━━━ Reading text ━━━
A more natural way to do so is to use the following procedure:

\cs{OnDepth;}

\cs{Refpoint \var{triple};}

\cs{Action (\var{delimited control sequences});}

...

\cs{endOnDepth;}

\noindent
What this procedure does is the following: save and reset a few things
at the \cs{OnDepth} statement; increase the \cs{Action\_counter} and
stores the current reference point (a \var{triple}) at \cs{Refpoint}
invocation; stores the \var{delimited control sequences} into a
variable control sequence numbered (here there is a little trick that
I have been looking for a very very long time) with the current
\cs{Action\_counter}; at \cs{endOnDepth} orders the list
$1,\dots,\cs{Action\_counter}$ with respect to the depth of the
reference points and then performs actions with respect to the sorted
list. The most interesting thing with this procedure is that actions
may depend on some parameters just as loop or macro parameters.  Note
that the \cs{SortCriterion} has a special and temporary meaning when
performing \cs{endOnDepth}: its two arguments are then some indexes in
$1,\dots,\cs{Action\_counter}$ and the comparison is done between the
depths of the two corresponding reference points.

\section{Integrating text}

This is clear that for some nice and funny pictures, one has to
integrate text in the three dimensional space, for instance when
moving a text around a picture as I've done once or twice. This is
rather particular. Defining any general scheme for doing so seems to
me rather pointless: it is too complicated, it is hard to imagine what
people would like to do, etc.  Anyway, some control sequence that
allows to move flat text around would be a basic stuff. Also, basic
programming of such things may help to design special control
sequences for more complicated tasks.
━━━
▸ Goals:
(A) Count the lines in the records below that contain the word "magnifier", and reply with that number alone.
(B) Continue the passage on depth-sorted actions and on placing text in three-dimensional space, starting right after its last sentence.
━━━ Material for this exercise ━━━
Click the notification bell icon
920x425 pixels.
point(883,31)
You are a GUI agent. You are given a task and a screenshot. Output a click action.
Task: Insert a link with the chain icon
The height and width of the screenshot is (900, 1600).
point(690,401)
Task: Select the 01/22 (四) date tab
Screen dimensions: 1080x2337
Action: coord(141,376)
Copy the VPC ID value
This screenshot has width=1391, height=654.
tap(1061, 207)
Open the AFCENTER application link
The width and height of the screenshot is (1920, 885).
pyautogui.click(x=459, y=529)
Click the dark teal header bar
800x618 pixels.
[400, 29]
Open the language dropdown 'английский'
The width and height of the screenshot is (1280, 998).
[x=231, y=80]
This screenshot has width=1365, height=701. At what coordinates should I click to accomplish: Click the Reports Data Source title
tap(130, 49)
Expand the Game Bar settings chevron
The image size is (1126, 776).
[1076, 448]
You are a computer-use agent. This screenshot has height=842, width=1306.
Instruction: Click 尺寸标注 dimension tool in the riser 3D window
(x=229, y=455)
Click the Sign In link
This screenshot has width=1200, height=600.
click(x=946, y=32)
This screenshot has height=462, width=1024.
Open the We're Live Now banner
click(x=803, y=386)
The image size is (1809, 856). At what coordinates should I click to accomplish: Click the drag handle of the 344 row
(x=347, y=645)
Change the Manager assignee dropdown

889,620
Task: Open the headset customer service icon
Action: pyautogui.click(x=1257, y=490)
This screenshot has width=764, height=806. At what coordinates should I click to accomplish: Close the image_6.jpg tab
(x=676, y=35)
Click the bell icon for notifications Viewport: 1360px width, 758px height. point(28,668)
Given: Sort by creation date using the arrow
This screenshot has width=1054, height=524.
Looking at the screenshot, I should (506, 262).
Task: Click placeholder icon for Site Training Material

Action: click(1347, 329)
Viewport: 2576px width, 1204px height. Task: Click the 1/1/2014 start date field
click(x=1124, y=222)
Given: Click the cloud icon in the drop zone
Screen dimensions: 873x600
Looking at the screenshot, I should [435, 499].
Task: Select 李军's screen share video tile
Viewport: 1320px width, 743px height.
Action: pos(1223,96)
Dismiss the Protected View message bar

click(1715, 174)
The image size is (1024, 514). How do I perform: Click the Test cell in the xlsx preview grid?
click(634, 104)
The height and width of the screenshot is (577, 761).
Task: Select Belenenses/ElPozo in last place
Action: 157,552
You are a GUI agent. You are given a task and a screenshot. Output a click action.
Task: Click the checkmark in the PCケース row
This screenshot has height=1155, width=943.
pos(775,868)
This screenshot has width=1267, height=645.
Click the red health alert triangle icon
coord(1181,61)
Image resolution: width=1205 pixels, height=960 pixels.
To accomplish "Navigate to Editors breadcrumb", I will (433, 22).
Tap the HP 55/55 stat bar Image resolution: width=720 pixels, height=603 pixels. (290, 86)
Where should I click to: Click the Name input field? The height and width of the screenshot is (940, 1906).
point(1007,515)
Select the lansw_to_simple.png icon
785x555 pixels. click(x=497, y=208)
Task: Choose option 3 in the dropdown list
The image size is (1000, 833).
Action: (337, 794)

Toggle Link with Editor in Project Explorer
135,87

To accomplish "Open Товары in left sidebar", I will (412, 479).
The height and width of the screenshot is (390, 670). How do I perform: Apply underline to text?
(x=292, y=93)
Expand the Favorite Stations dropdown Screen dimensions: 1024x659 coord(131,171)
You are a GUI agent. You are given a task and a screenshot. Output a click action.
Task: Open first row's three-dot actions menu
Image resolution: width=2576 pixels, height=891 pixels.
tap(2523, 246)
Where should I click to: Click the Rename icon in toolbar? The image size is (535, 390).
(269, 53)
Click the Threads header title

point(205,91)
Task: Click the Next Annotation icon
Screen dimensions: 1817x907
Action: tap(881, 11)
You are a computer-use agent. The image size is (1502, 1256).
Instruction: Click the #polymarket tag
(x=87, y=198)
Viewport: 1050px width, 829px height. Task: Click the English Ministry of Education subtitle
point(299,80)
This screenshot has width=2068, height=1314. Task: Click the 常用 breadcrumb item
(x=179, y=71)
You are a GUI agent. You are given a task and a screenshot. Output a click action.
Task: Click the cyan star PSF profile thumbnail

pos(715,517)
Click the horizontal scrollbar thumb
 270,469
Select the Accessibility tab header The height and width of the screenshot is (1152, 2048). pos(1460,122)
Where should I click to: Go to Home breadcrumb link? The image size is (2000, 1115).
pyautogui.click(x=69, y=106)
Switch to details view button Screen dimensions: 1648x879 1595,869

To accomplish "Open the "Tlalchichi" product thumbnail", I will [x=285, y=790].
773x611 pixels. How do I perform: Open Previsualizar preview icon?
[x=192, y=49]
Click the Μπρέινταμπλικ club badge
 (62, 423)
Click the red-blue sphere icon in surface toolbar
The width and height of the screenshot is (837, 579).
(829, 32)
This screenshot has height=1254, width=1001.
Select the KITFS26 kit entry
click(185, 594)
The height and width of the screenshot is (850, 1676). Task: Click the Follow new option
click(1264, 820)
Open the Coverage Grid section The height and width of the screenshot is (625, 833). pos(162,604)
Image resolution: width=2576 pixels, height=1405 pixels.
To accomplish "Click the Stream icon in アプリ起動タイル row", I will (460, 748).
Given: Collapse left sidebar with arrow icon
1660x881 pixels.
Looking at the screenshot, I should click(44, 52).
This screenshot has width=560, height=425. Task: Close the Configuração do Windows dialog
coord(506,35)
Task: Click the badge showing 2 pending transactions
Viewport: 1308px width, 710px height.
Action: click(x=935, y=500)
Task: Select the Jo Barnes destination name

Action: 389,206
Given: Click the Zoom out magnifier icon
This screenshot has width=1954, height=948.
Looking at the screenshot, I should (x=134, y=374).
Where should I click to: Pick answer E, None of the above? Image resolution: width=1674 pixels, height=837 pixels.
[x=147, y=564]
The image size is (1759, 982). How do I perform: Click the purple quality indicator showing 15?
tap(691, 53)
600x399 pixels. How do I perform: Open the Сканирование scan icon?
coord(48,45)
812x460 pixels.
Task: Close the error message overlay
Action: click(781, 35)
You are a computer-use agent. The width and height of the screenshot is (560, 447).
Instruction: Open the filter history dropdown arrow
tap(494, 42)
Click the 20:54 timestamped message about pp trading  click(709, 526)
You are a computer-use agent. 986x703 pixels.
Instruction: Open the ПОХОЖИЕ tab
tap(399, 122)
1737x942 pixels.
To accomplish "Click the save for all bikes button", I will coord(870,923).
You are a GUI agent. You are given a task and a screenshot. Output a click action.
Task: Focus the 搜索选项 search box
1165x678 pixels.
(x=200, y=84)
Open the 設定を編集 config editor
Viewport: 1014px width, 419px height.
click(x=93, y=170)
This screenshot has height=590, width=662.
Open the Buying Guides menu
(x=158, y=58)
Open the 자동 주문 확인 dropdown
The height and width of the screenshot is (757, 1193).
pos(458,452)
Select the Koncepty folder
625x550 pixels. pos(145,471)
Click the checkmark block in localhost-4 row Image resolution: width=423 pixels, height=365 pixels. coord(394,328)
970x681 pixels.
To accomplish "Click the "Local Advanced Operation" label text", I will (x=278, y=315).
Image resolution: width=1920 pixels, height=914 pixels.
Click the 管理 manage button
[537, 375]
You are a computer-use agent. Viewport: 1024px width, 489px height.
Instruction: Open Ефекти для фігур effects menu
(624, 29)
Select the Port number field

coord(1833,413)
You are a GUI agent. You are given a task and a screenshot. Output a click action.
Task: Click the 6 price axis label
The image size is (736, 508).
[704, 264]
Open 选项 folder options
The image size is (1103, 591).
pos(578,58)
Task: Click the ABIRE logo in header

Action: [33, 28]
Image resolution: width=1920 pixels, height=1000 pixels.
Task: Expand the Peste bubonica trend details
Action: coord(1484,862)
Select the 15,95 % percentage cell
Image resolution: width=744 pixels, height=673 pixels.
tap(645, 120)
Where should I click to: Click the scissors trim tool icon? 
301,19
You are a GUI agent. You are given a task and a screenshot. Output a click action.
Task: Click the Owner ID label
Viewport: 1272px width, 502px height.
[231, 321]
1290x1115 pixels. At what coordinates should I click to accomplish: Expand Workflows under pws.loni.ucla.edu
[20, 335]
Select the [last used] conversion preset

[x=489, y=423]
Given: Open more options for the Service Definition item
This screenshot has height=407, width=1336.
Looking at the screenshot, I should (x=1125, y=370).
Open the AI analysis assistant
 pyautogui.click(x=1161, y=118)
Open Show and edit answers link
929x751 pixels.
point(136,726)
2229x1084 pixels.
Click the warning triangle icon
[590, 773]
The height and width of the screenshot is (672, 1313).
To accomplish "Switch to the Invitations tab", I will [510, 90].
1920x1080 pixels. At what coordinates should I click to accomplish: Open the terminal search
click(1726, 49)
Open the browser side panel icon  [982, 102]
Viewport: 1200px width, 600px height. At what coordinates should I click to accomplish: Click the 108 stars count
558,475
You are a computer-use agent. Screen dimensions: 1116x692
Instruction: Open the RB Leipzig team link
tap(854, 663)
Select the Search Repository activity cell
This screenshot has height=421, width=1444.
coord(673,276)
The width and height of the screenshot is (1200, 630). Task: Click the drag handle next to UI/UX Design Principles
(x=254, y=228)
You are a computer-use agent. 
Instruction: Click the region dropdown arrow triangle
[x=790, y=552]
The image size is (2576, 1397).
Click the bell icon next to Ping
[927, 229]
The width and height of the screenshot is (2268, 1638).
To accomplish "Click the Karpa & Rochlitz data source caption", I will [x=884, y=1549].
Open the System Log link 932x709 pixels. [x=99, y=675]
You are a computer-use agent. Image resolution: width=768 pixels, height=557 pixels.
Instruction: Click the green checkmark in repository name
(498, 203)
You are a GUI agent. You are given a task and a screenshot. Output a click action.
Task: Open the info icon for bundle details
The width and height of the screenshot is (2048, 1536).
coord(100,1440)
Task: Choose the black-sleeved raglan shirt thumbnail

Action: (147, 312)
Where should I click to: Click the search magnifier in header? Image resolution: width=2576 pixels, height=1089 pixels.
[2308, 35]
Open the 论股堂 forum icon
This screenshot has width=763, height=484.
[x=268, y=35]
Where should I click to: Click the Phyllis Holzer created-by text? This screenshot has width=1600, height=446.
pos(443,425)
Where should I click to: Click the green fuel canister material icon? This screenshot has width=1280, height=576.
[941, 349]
━━━
▸ Results by task:
(A) 2

(B)
\subsection{Simple text}
An object named \cs{simpletext} is defined in \cs{m3Dplain.mp}.  Its
specific parameters consist, first, in a string describing the
alignment (\cs{"left"}, \cs{"justify"}, \cs{"center"} or \cs{"right"})
and a string telling where on the text the reference point should be
(typically \cs{"right"}, \cs{"urt"}, \cs{"top"}, \cs{"ulft"},
\cs{"left"}, \cs{"llft"}, \cs{"bot"}, \cs{"lrt"} or [say!]
\cs{"center"}), then, in a list of strings which would be displayed
one above another.

For instance, at a top level ({\it see}\/ further on about the scale parameter),
\tabindent=\parindent
\verbatim
	UseObject(simpletext, Origin, (90, 0, 90), 10pt, "justify", "ulft",
		"Come let me sing into your ear;",
		"Those dancing days are gone,",
		"All that silk and satin gear;",
		"Crouch upon a stone,",
		"Wrapping that foul body up",
		"In as foul a rag:",
		"I carry the sun in a golden cup;",
		"The moon in a silver bag."));
\endverbatim
\noindent
would display, at basepoint {\tt Origin}, with frame the current one
rotated by $(90,0,90)$, with scale $10\,\rm pt$, the first part of J.B.~Yeats'
poem \og Those dancing days are gone\fg. If it is reasonable,
each line would be justified and the basepoint would correspond
to the upper left corner of the text.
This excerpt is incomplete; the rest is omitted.